Jonas moved down, down and a mix of cool air and warm breath swarmed between her thighs. He planted a kiss where no one had kissed her before and Llew squawked and clamped her hands over her mouth. But she didn’t move. She waited. Warm breath blew over icy cold wetness. She didn’t know if she liked it, but she was willing to give herself the chance to find out. He didn’t disappoint, his tongue teasing, his hands exploring, but never quite delving to do more than draw out her need for more, and she wanted more. Legs desperate to part rather than hold her weight nearly buckled. She let herself slide down the wall, settling in the scratchy straw. Slowly, ever so slowly, trying to shift positions without interrupting proceedings. A sharp burr broke skin on her shoulder and she stifled a yelp. He grunted as her skin closed again, then crawled over her and took her mouth with his. He tasted funny now, and Llew didn’t know if she liked it, but she didn’t not like it all that much, not enough to turn him away, anyway. He kissed her again, and again, his hand continuing the work begun, fingers dimpling her thigh, trailing the crease where hip and leg met, making her hunger for progress. She pressed her hips up, naked in the freezing night, somehow not bothered by that, her only concern that she was about to go beyond ready and into frustration.
Jonas was still working his kisses back down her belly, too slow, too slow. She reached down, slid her fingers into his armpits, tugged lightly, trusting him to know what she wanted. A breathy laugh tickled her tummy, then cut off sharply. Had he heard someone approaching? Llew froze, listening into the dark, but could hear nothing.
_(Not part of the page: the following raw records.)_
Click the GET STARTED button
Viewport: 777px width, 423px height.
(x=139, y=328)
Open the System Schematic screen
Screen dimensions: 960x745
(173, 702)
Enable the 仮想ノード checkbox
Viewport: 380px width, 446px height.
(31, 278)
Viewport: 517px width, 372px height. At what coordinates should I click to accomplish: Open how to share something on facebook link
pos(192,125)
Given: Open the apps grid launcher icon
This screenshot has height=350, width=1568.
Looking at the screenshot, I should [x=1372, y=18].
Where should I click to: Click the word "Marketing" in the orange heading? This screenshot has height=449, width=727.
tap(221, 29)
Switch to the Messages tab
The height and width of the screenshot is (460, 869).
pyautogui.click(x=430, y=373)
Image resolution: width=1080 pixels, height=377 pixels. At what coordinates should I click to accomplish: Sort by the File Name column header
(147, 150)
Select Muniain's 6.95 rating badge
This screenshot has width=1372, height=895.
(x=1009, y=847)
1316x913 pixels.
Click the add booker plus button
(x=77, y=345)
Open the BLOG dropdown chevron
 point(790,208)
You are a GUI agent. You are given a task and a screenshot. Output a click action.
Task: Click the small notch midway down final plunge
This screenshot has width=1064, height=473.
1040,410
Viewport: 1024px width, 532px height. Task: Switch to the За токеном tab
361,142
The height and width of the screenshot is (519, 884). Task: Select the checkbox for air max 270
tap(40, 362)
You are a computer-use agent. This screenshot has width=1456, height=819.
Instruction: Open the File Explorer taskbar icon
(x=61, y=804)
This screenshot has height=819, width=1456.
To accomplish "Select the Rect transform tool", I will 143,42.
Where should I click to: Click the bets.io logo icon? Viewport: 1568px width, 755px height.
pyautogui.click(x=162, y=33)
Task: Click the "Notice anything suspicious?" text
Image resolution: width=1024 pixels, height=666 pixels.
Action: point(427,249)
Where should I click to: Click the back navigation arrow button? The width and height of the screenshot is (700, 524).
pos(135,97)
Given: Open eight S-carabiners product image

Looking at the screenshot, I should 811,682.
She was about to sit up to see what the problem was when warm breath tickled her belly, nearly sending her into fits of laughter, but his mouth hovered over where their babies had been. It was strange, in this moment, to be reminded of something so deeply sad, but it was a sadness they shared and instead of making her burst into tears, despite the lump in her throat, it filled her heart. In the fates of their children, they would be forever connected. Shared loss. Shared love.
Coming out of whatever reverie he’d been in, he scooted up, wrapped his arms around her and kissed her. She wrapped her legs about him, pulling his hips into hers and they moved together, sweaty in the freezing air, clinging tight, and still Llew wished they could get closer. Just like every other time, and yet not like every other time, not at all. The mechanics were the same, but it was a part of something so much more.